Keep Rehearsing and Refining: Lifelong Learning Vehicle Routing under Continually Drifting Tasks

Existing neural solvers for vehicle routing problems (VRPs) are typically trained either in a one-off manner on a fixed set of pre-defined tasks or in a lifelong manner on several tasks arriving sequentially, assuming sufficient training on each task. Both settings overlook a common real-world property: problem patterns may drift continually over time, yielding massive tasks sequentially arising while offering only limited training resources per task. In this paper, we study a novel lifelong learning paradigm for neural VRP solvers under continually drifting tasks over learning time steps, where sufficient training for any given task at any time is not available. We propose Dual Replay with Experience Enhancement (DREE), a general framework to improve learning efficiency and mitigate catastrophic forgetting under such drift. Extensive experiments show that, under such continual drift, DREE effectively learns new tasks, preserves prior knowledge, improves generalization to unseen tasks, and can be applied to diverse existing neural solvers.

💡 Research Summary

The paper tackles a practical gap in neural vehicle routing problem (VRP) solvers: existing methods assume either a one‑off training on a fixed set of tasks or a lifelong learning setting where each task remains stationary long enough to receive ample training. In real‑world logistics, however, problem patterns (e.g., customer locations, traffic conditions, constraints) drift continuously over time, and only a few training steps are available for each emerging task. The authors formalize this “continually drifting scenario” as a sequence of tasks {P₁,…,P_T} where at every time step t a new task Pₜ is sampled, but the per‑task training budget is insufficient for conventional deep reinforcement learning (DRL) to converge.
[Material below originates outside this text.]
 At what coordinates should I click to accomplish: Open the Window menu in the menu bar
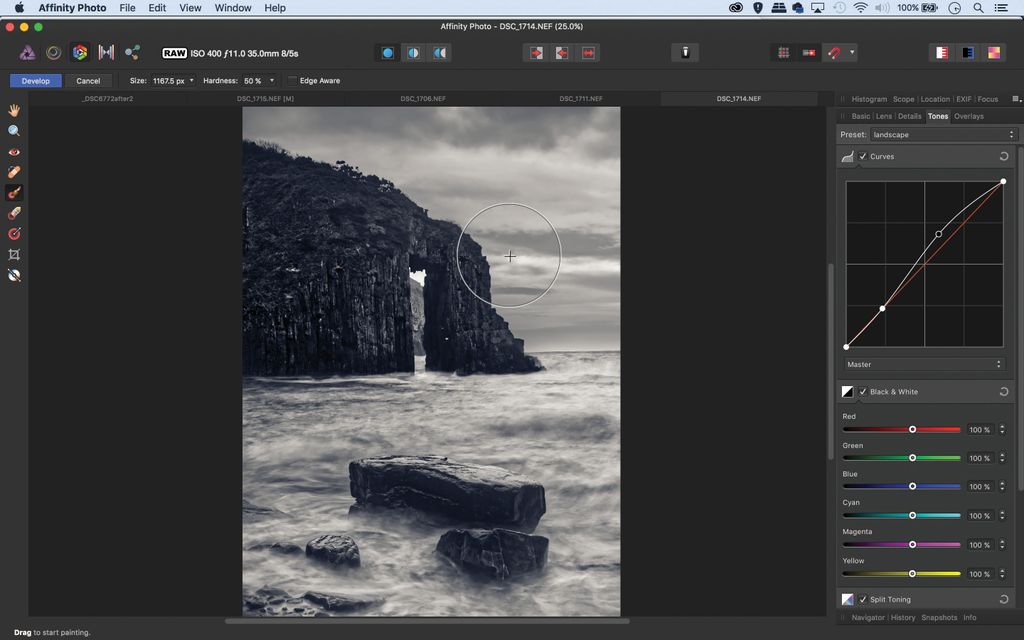pos(232,7)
To address this, they propose Dual Replay with Experience Enhancement (DREE), a general lifelong‑learning framework that simultaneously replays problem instances and the solver’s behaviors on those instances, while actively improving the quality of the stored experiences. DREE consists of three mechanisms:

1. Problem Instance Replay (PIR) – stores raw VRP instances in a fixed‑size buffer (using reservoir sampling) and periodically re‑feeds them to the current model, reinforcing knowledge of past tasks.
2. Behavior Replay (BR) – alongside each instance, the buffer keeps the solution construction trajectory (state‑action distributions). During training, a behavior‑imitation loss forces the model to reproduce these high‑quality behaviors, thus preserving procedural knowledge.
3. Experience Enhancement (EE) – when the model discovers a better solution for a buffered instance while performing PIR, the stored behavior is updated on‑the‑fly. This continual refinement mitigates the “low‑quality experience” problem that arises when tasks receive only limited training.
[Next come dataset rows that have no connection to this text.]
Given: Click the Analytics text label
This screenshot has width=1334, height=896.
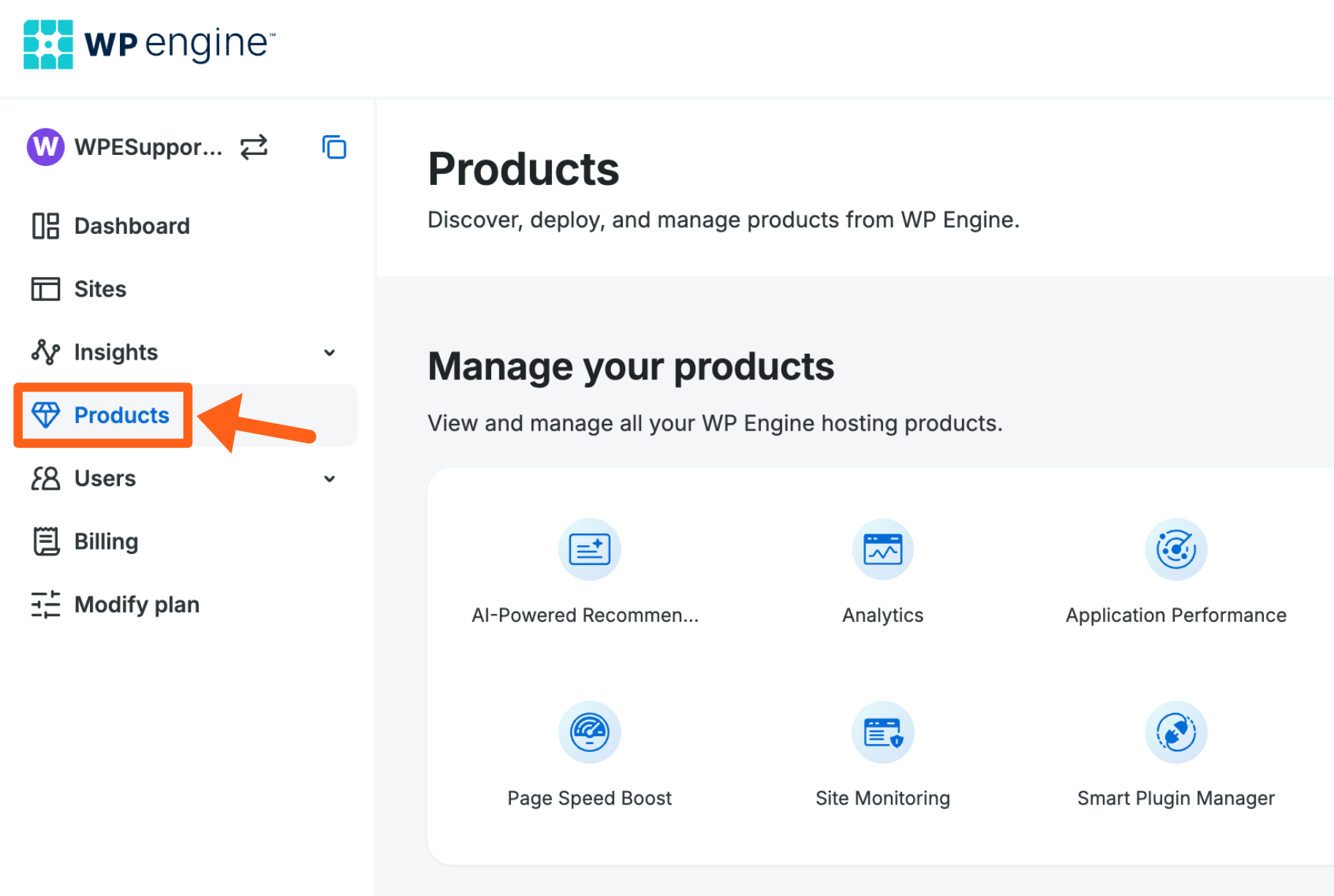Looking at the screenshot, I should click(x=882, y=615).
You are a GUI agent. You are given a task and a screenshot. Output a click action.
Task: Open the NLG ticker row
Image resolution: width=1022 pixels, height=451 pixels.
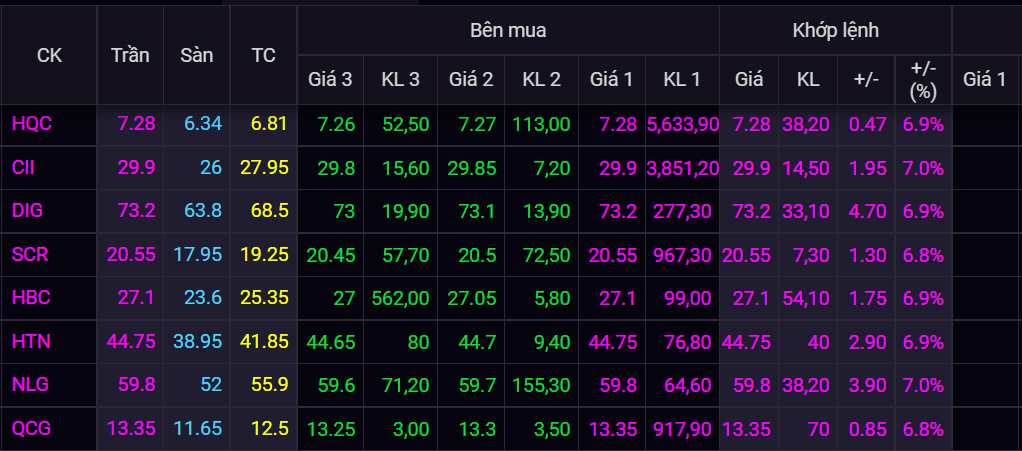click(x=31, y=385)
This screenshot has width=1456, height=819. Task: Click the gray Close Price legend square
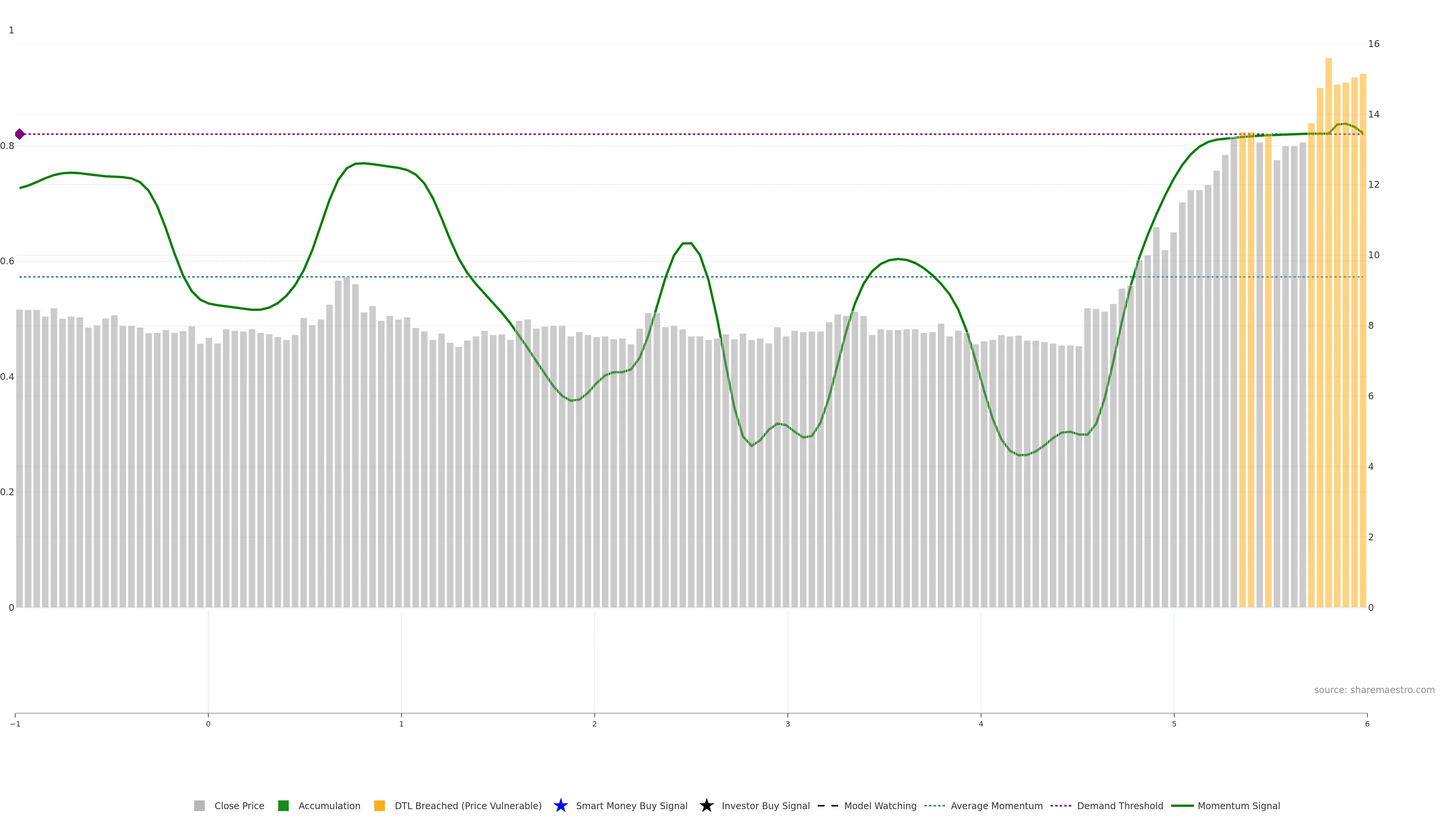[199, 805]
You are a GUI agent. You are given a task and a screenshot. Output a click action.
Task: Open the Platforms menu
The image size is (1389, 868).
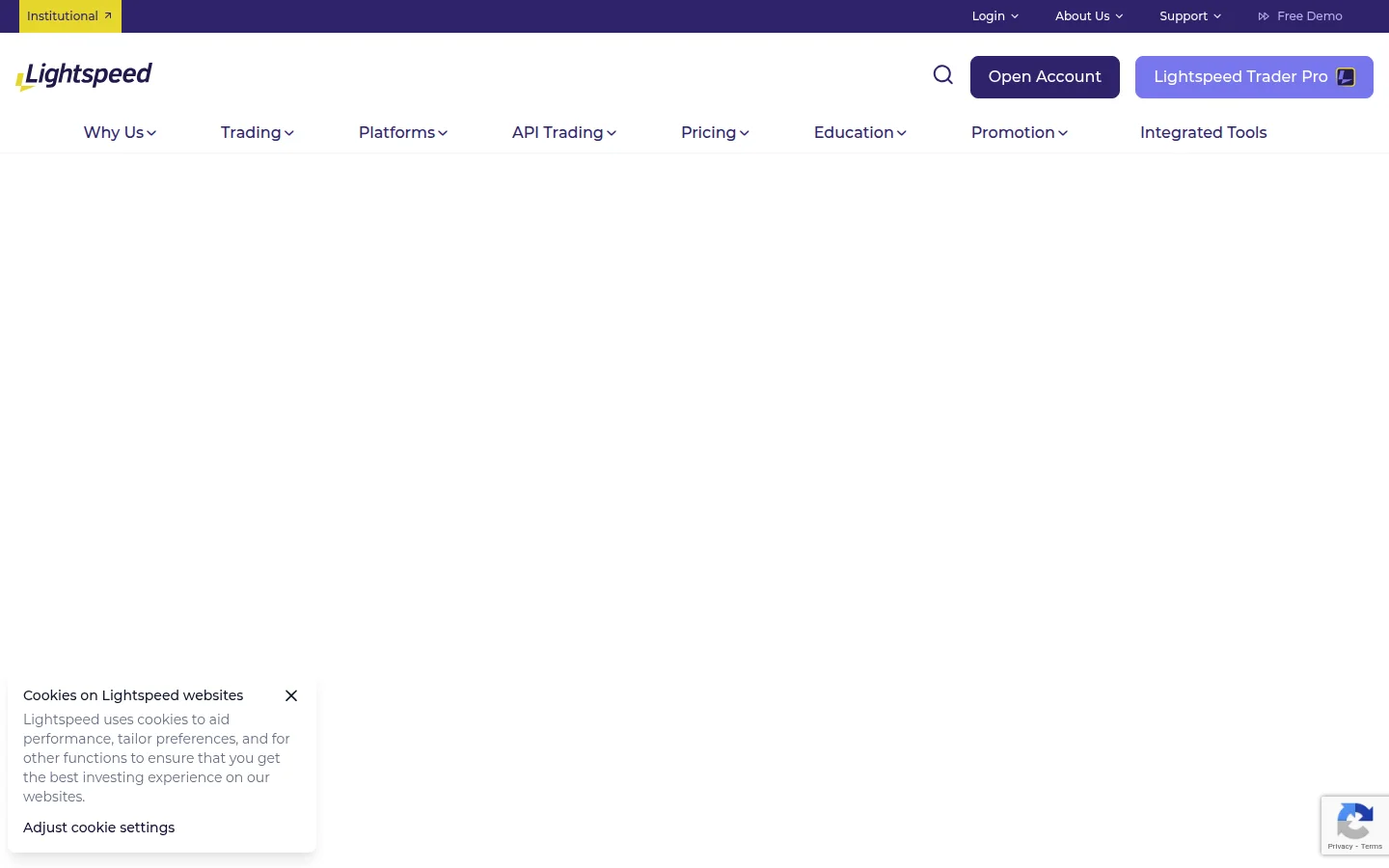tap(402, 133)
The total loss combines the standard DRL objective L_DRL(θ, p) with weighted BR and EE terms (λ₁, λ₂ control their influence). By jointly optimizing these losses, DREE achieves a balance between plasticity (learning new drifting tasks) and stability (preventing catastrophic forgetting).

Experiments are conducted on two classic VRP variants: Capacitated VRP (CVRP) and the Traveling Salesman Problem (TSP). The authors compare DREE against recent lifelong‑learning baselines (Li et al., 2025a; Feng et al., 2025; Pei et al., 2025c) under the continually drifting regime. Evaluation metrics include: (i) adaptation speed to newly arriving tasks, (ii) retention of performance on previously seen tasks, and (iii) generalization to unseen tasks. Results show that DREE consistently outperforms baselines, delivering 10–15 % higher solution quality when training resources per task are scarce, and dramatically reducing forgetting. Moreover, DREE is architecture‑agnostic: it can be plugged into both construction‑based and improvement‑based neural solvers, demonstrating broad applicability.

The paper also discusses limitations. Maintaining two replay streams and performing EE updates incurs extra computational overhead, especially as buffer size grows. Extending the approach to highly constrained VRPs (e.g., time windows, heterogeneous fleets) may require more sophisticated behavior representations and loss designs. Future work is suggested on memory compression, multi‑modal experience integration (e.g., real‑time traffic forecasts), and asynchronous buffer updates to further improve efficiency.

In summary, DREE offers the first systematic solution for lifelong neural VRP learning under continuous task drift, effectively marrying dual replay with dynamic experience refinement to achieve robust, adaptable, and generalizable routing performance in realistic, resource‑constrained environments.